Anno Domini

1680: Pietismus

Zum ersten Mal gedruckt wird das Wort 1680. Der evangelisch-lutherische Theologe Philipp Jacob Spener (1635–1705), der als Mitbegründer des Pietismus gilt, erinnert sich allerdings daran, dass «Pietismus» in der Umgangssprache bereits 1674 in Frankfurt aufgetaucht war, damals als spöttische Bezeichung für «Frömmelei».

Woher kam dieser Spott? – Weil Pietisten ein verstärktes In-sich-Gehen forderten. Ein intensives persönliches Glaubensleben, das geprägt von Gebet und Bibelstudium zu einer inneren Verwandlung führen soll. Für eine individuelle Gottesbeziehung also, die sich nicht institutionell durch Rituale und bestimmte Handlungen definiert. Für ein christliches Leben, das von Innen heraus in die Gesellschaft wirkt.

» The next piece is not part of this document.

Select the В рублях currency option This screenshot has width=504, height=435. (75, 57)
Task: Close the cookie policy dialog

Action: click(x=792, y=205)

Das Christentum wird vom Pietismus als schmaler, herausfordernder Weg der lebenslangen persönlichen Bildung und Umkehr dargestellt.

Damit wird der Pietismus zur ersten grossen Reformbewegung innerhalb der reformieren Kirche. Seine klassische Blütezeit hat er im 17./18. Jahrhundert, bleibt aber in vielen Spielarten bis heute wirksam. Nicht zuletzt ist der Pietismus auch eine frühe ökumenische Kraft, weil er sich für ein interkonfessionelles Christentum engagiert und weil er Laienbewegungen fördert.